Ok, I did take a look at the spawner code and it does generate a separate service call for each controller. However, since it is a single spawner node, I think it will be more robust as it there is only DDS discovery required for a single node. Whereas for multiple spawners, each one had to have its service client subscriber discovered by client manager, which led to problems under load. So I am hoping this will lead to a more robust startup for us.

saikishor · 2024-12-12T15:19:50Z

Ok, I did take a look at the spawner code and it does generate a separate service call for each controller. However, since it is a single spawner node, I think it will be more robust as it there is only DDS discovery required for a single node. Whereas for multiple spawners, each one had to have its service client subscriber discovered by client manager, which led to problems under load. So I am hoping this will lead to a more robust startup for us.

Awesome. Glad to hear that it does help with this single spawner. If you want things to be done in a single service call, pass --activate-as-group parameter in the extra args.

Please let us know if this works for you?

bijoua29 · 2024-12-12T15:26:44Z

@saikishor Thanks for the response.

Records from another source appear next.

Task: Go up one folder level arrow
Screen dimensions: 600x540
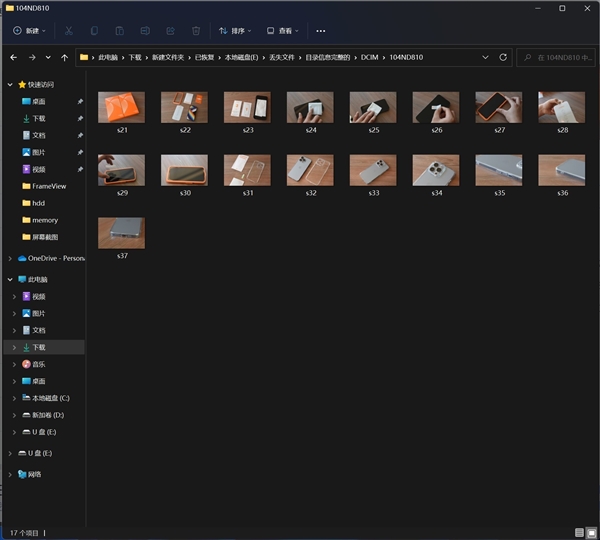Action: [x=65, y=57]
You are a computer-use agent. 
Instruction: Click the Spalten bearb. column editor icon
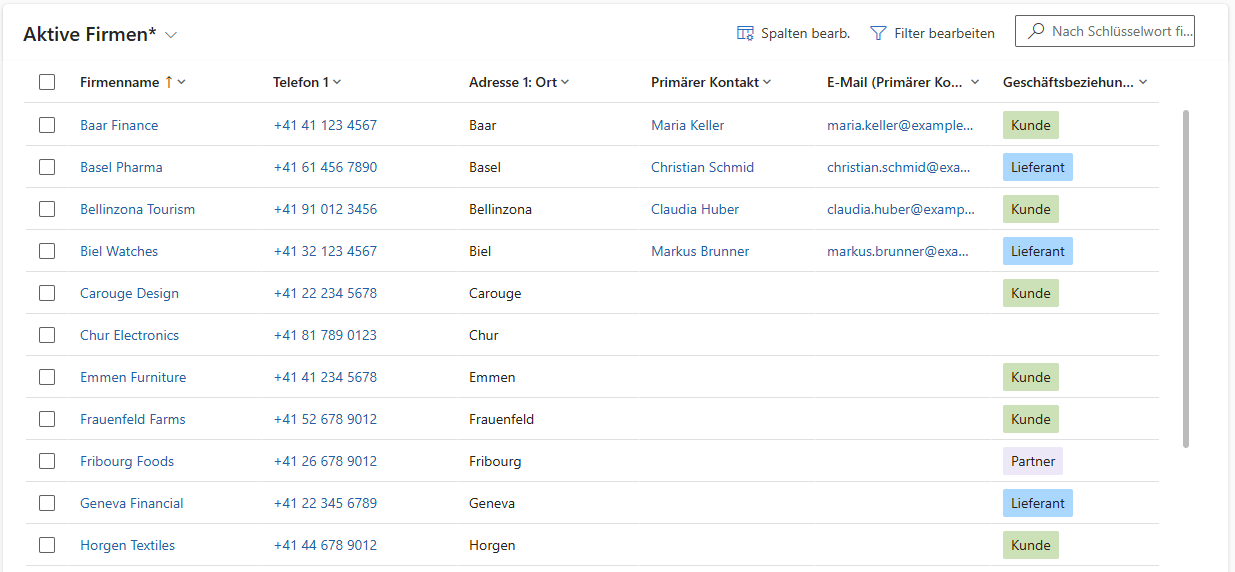pyautogui.click(x=745, y=33)
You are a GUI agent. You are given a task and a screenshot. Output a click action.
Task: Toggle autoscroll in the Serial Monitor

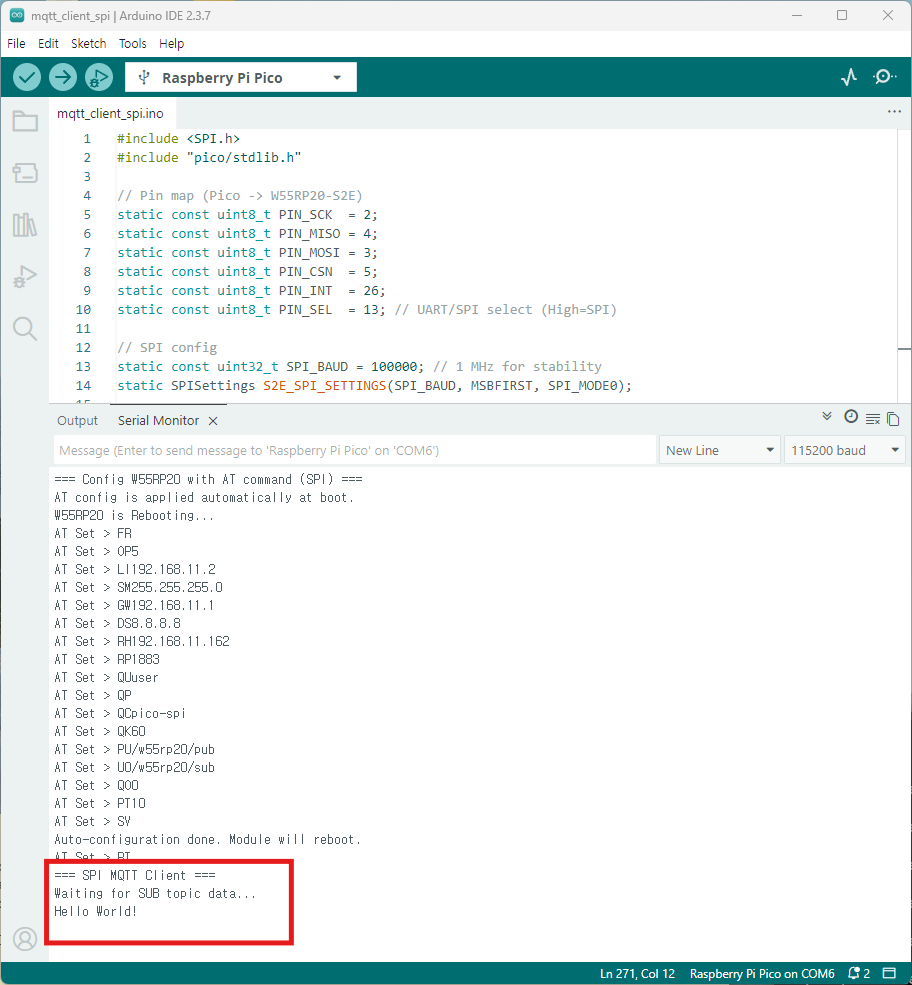[x=827, y=417]
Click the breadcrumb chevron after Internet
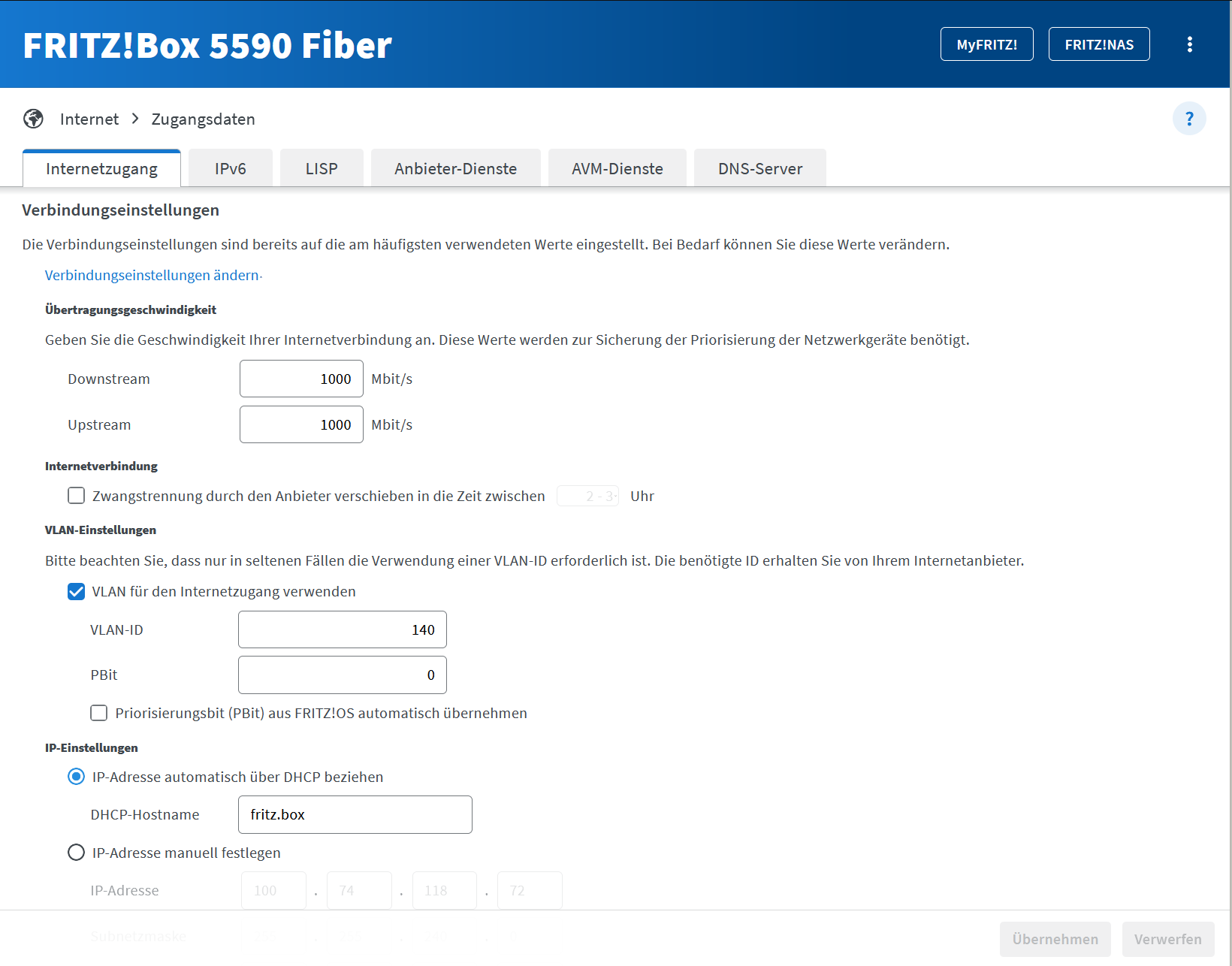This screenshot has width=1232, height=966. (x=135, y=119)
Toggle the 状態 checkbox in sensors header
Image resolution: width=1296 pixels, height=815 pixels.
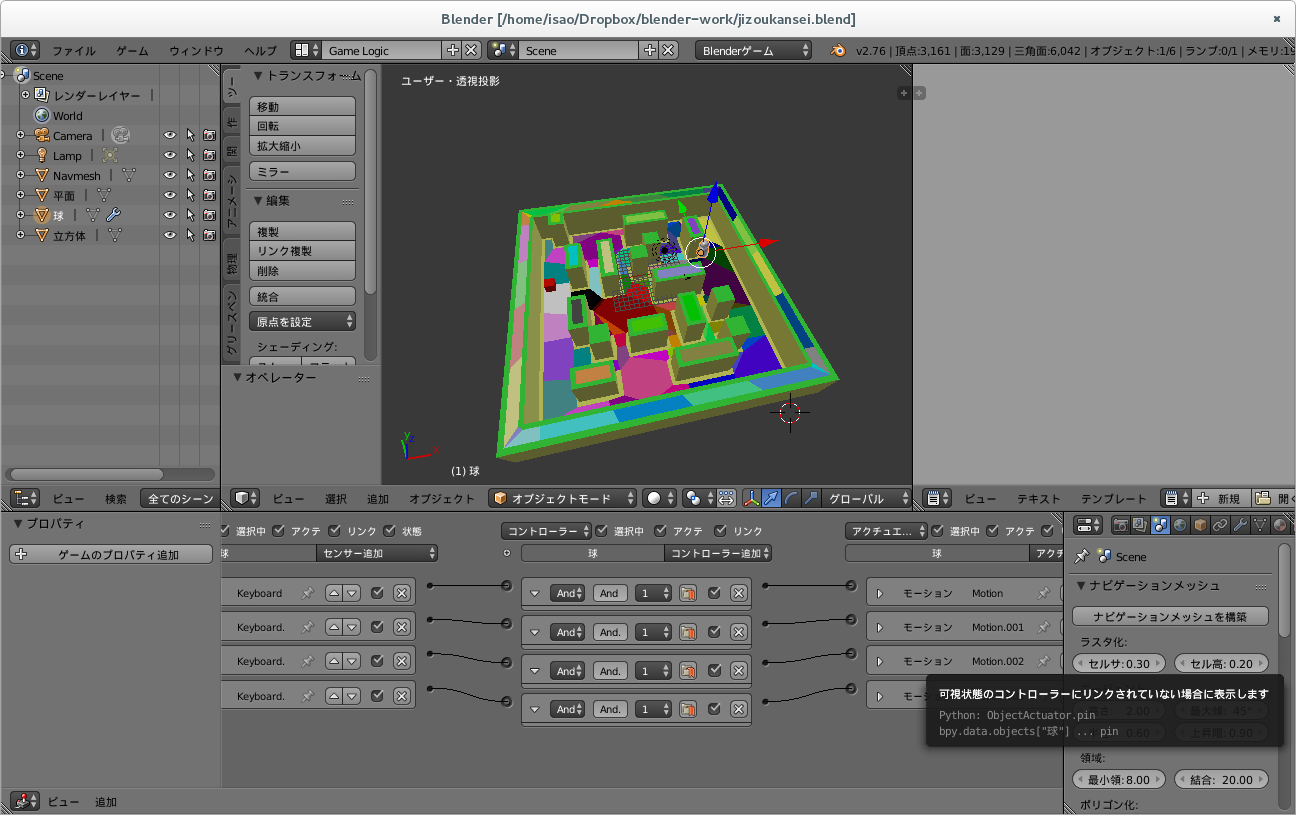point(390,531)
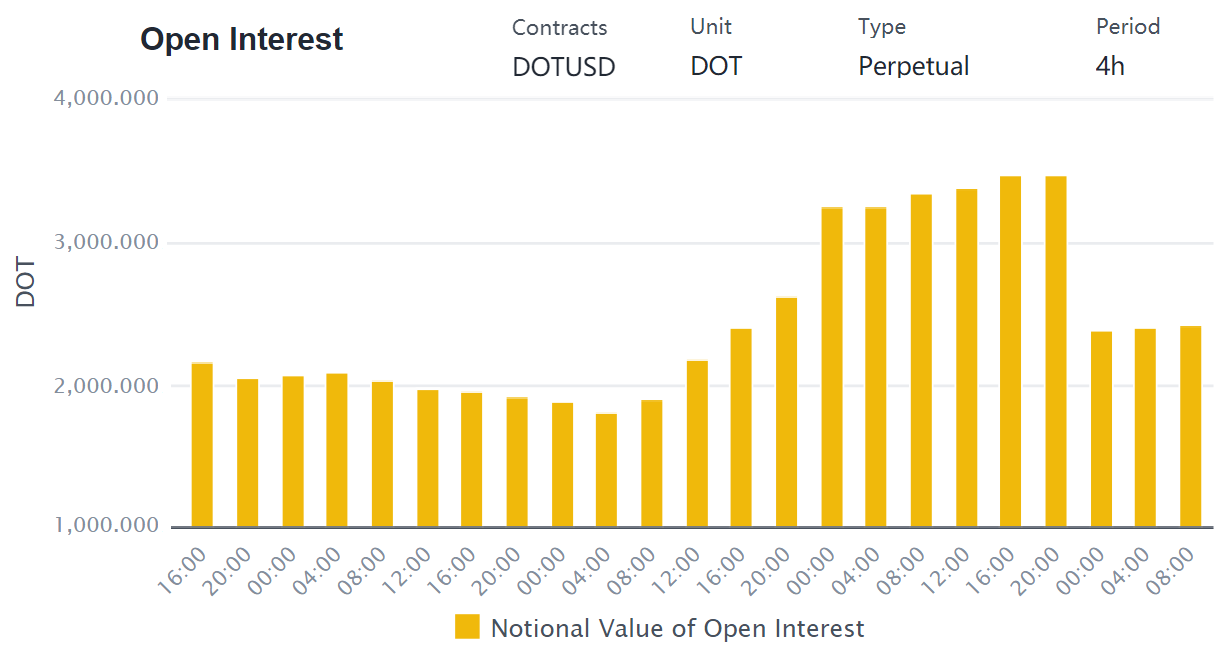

That's nice you can do it in a single service call. Spawner has changed (for the better) quite a bit since I last looked at it. There are a few things for me to try. Since I have to test this in the target environment, and make changes manually there, the testing will take quite some time. I will let you know my results. I'm really hopeful this will work for me.

saikishor · 2024-12-12T15:45:31Z

@bijoua29 We thought of these kind of use cases in the first place and then stated improving it. It would be really great to see that it helps someone hahhaa

bijoua29 · 2024-12-12T22:41:16Z

@saikishor So some of our controllers are meant to be loaded and started as inactive while the rest should be started as active. How would I start some of the controllers as inactive when using a single spawner?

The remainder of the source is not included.